### Exercise goal
In the records below, swap every "computer-use agent" for "screen navigation agent" and change nothing else.

(Rows from a dataset)
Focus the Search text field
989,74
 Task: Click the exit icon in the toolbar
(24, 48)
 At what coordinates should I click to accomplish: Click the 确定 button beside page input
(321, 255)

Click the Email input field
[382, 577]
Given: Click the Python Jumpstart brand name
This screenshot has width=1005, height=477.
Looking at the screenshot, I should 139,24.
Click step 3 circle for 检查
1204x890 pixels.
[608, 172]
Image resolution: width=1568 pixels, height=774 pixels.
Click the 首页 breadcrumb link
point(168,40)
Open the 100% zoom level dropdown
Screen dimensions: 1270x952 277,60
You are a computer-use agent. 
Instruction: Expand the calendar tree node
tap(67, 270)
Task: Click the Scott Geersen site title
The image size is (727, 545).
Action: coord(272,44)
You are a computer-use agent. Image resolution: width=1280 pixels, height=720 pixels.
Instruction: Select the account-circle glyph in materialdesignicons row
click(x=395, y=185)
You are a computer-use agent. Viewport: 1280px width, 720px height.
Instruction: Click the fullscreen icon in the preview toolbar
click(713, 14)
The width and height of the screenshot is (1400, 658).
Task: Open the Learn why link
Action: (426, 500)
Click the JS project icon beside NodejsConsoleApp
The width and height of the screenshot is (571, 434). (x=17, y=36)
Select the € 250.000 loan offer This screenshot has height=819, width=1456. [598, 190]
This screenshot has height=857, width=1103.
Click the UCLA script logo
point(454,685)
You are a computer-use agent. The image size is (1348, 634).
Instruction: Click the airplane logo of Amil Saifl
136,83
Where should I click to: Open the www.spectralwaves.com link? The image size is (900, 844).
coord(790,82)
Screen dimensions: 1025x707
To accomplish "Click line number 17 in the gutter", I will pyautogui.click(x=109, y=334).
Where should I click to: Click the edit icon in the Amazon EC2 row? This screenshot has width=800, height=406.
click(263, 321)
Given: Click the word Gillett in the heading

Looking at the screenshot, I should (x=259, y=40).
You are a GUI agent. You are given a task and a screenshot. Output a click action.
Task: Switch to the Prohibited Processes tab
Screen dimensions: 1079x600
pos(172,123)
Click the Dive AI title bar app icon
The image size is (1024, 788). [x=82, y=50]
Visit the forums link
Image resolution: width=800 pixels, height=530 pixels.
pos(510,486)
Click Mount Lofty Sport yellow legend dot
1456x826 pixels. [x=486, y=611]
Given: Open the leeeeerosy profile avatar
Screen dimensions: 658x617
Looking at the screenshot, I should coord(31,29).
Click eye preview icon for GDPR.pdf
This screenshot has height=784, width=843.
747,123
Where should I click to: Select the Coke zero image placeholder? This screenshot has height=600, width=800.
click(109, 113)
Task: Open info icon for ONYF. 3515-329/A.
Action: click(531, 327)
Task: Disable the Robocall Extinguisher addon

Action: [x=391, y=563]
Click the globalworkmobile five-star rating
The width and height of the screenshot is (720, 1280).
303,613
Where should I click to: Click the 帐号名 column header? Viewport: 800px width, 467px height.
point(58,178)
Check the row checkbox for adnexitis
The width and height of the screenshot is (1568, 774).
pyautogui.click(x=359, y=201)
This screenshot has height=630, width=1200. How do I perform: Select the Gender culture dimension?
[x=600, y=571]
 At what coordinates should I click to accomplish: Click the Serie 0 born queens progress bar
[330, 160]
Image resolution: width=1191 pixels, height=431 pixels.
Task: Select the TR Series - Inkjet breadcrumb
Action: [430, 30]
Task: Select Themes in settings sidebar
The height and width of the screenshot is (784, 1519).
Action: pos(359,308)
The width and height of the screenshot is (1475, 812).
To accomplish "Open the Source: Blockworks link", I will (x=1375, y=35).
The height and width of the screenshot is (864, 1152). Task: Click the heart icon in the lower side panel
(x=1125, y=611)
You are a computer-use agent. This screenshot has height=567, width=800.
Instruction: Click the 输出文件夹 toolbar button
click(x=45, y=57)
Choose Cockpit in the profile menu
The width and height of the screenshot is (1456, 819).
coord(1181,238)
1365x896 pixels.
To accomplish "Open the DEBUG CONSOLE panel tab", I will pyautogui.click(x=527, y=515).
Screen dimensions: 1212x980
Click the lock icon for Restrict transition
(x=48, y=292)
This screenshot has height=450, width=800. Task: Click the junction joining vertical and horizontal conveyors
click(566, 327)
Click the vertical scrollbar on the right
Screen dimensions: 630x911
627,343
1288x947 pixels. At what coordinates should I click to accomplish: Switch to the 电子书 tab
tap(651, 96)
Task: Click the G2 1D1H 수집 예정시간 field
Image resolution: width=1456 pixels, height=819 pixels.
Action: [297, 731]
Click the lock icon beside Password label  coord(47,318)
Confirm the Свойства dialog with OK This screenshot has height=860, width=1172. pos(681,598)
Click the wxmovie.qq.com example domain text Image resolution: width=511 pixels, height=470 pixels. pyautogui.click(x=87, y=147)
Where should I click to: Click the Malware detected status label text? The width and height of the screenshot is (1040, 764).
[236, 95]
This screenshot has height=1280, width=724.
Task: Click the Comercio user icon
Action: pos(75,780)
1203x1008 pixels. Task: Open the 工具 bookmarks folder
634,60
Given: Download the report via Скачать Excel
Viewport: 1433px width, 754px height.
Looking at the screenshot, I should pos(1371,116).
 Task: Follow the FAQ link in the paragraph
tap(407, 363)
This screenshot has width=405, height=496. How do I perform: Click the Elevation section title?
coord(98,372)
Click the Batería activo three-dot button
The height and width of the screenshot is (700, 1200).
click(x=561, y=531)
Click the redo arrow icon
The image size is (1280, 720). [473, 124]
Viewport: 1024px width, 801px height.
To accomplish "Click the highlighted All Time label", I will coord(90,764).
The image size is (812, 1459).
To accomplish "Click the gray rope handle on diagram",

### Full solution
Focus the Search text field
989,74
 Task: Click the exit icon in the toolbar
(24, 48)
 At what coordinates should I click to accomplish: Click the 确定 button beside page input
(321, 255)

Click the Email input field
[382, 577]
Given: Click the Python Jumpstart brand name
This screenshot has width=1005, height=477.
Looking at the screenshot, I should 139,24.
Click step 3 circle for 检查
1204x890 pixels.
[608, 172]
Image resolution: width=1568 pixels, height=774 pixels.
Click the 首页 breadcrumb link
point(168,40)
Open the 100% zoom level dropdown
Screen dimensions: 1270x952 277,60
You are a screen navigation agent. 
Instruction: Expand the calendar tree node
tap(67, 270)
Task: Click the Scott Geersen site title
The image size is (727, 545).
Action: coord(272,44)
You are a screen navigation agent. Image resolution: width=1280 pixels, height=720 pixels.
Instruction: Select the account-circle glyph in materialdesignicons row
click(x=395, y=185)
You are a screen navigation agent. Viewport: 1280px width, 720px height.
Instruction: Click the fullscreen icon in the preview toolbar
click(713, 14)
The width and height of the screenshot is (1400, 658).
Task: Open the Learn why link
Action: (426, 500)
Click the JS project icon beside NodejsConsoleApp
The width and height of the screenshot is (571, 434). (x=17, y=36)
Select the € 250.000 loan offer This screenshot has height=819, width=1456. [598, 190]
This screenshot has height=857, width=1103.
Click the UCLA script logo
point(454,685)
You are a screen navigation agent. The image size is (1348, 634).
Instruction: Click the airplane logo of Amil Saifl
136,83
Where should I click to: Open the www.spectralwaves.com link? The image size is (900, 844).
coord(790,82)
Screen dimensions: 1025x707
To accomplish "Click line number 17 in the gutter", I will pyautogui.click(x=109, y=334).
Where should I click to: Click the edit icon in the Amazon EC2 row? This screenshot has width=800, height=406.
click(263, 321)
Given: Click the word Gillett in the heading

Looking at the screenshot, I should (x=259, y=40).
You are a GUI agent. You are given a task and a screenshot. Output a click action.
Task: Switch to the Prohibited Processes tab
Screen dimensions: 1079x600
pos(172,123)
Click the Dive AI title bar app icon
The image size is (1024, 788). [x=82, y=50]
Visit the forums link
Image resolution: width=800 pixels, height=530 pixels.
pos(510,486)
Click Mount Lofty Sport yellow legend dot
1456x826 pixels. [x=486, y=611]
Given: Open the leeeeerosy profile avatar
Screen dimensions: 658x617
Looking at the screenshot, I should coord(31,29).
Click eye preview icon for GDPR.pdf
This screenshot has height=784, width=843.
747,123
Where should I click to: Select the Coke zero image placeholder? This screenshot has height=600, width=800.
click(109, 113)
Task: Open info icon for ONYF. 3515-329/A.
Action: click(531, 327)
Task: Disable the Robocall Extinguisher addon

Action: [x=391, y=563]
Click the globalworkmobile five-star rating
The width and height of the screenshot is (720, 1280).
303,613
Where should I click to: Click the 帐号名 column header? Viewport: 800px width, 467px height.
point(58,178)
Check the row checkbox for adnexitis
The width and height of the screenshot is (1568, 774).
pyautogui.click(x=359, y=201)
This screenshot has height=630, width=1200. How do I perform: Select the Gender culture dimension?
[x=600, y=571]
 At what coordinates should I click to accomplish: Click the Serie 0 born queens progress bar
[330, 160]
Image resolution: width=1191 pixels, height=431 pixels.
Task: Select the TR Series - Inkjet breadcrumb
Action: [430, 30]
Task: Select Themes in settings sidebar
The height and width of the screenshot is (784, 1519).
Action: pos(359,308)
The width and height of the screenshot is (1475, 812).
To accomplish "Open the Source: Blockworks link", I will (x=1375, y=35).
The height and width of the screenshot is (864, 1152). Task: Click the heart icon in the lower side panel
(x=1125, y=611)
You are a screen navigation agent. This screenshot has height=567, width=800.
Instruction: Click the 输出文件夹 toolbar button
click(x=45, y=57)
Choose Cockpit in the profile menu
The width and height of the screenshot is (1456, 819).
coord(1181,238)
1365x896 pixels.
To accomplish "Open the DEBUG CONSOLE panel tab", I will pyautogui.click(x=527, y=515).
Screen dimensions: 1212x980
Click the lock icon for Restrict transition
(x=48, y=292)
This screenshot has height=450, width=800. Task: Click the junction joining vertical and horizontal conveyors
click(566, 327)
Click the vertical scrollbar on the right
Screen dimensions: 630x911
627,343
1288x947 pixels. At what coordinates should I click to accomplish: Switch to the 电子书 tab
tap(651, 96)
Task: Click the G2 1D1H 수집 예정시간 field
Image resolution: width=1456 pixels, height=819 pixels.
Action: [297, 731]
Click the lock icon beside Password label  coord(47,318)
Confirm the Свойства dialog with OK This screenshot has height=860, width=1172. pos(681,598)
Click the wxmovie.qq.com example domain text Image resolution: width=511 pixels, height=470 pixels. pyautogui.click(x=87, y=147)
Where should I click to: Click the Malware detected status label text? The width and height of the screenshot is (1040, 764).
[236, 95]
This screenshot has height=1280, width=724.
Task: Click the Comercio user icon
Action: pos(75,780)
1203x1008 pixels. Task: Open the 工具 bookmarks folder
634,60
Given: Download the report via Скачать Excel
Viewport: 1433px width, 754px height.
Looking at the screenshot, I should pos(1371,116).
 Task: Follow the FAQ link in the paragraph
tap(407, 363)
This screenshot has width=405, height=496. How do I perform: Click the Elevation section title?
coord(98,372)
Click the Batería activo three-dot button
The height and width of the screenshot is (700, 1200).
click(x=561, y=531)
Click the redo arrow icon
The image size is (1280, 720). [473, 124]
Viewport: 1024px width, 801px height.
To accomplish "Click the highlighted All Time label", I will coord(90,764).
The image size is (812, 1459).
To accomplish "Click the gray rope handle on diagram",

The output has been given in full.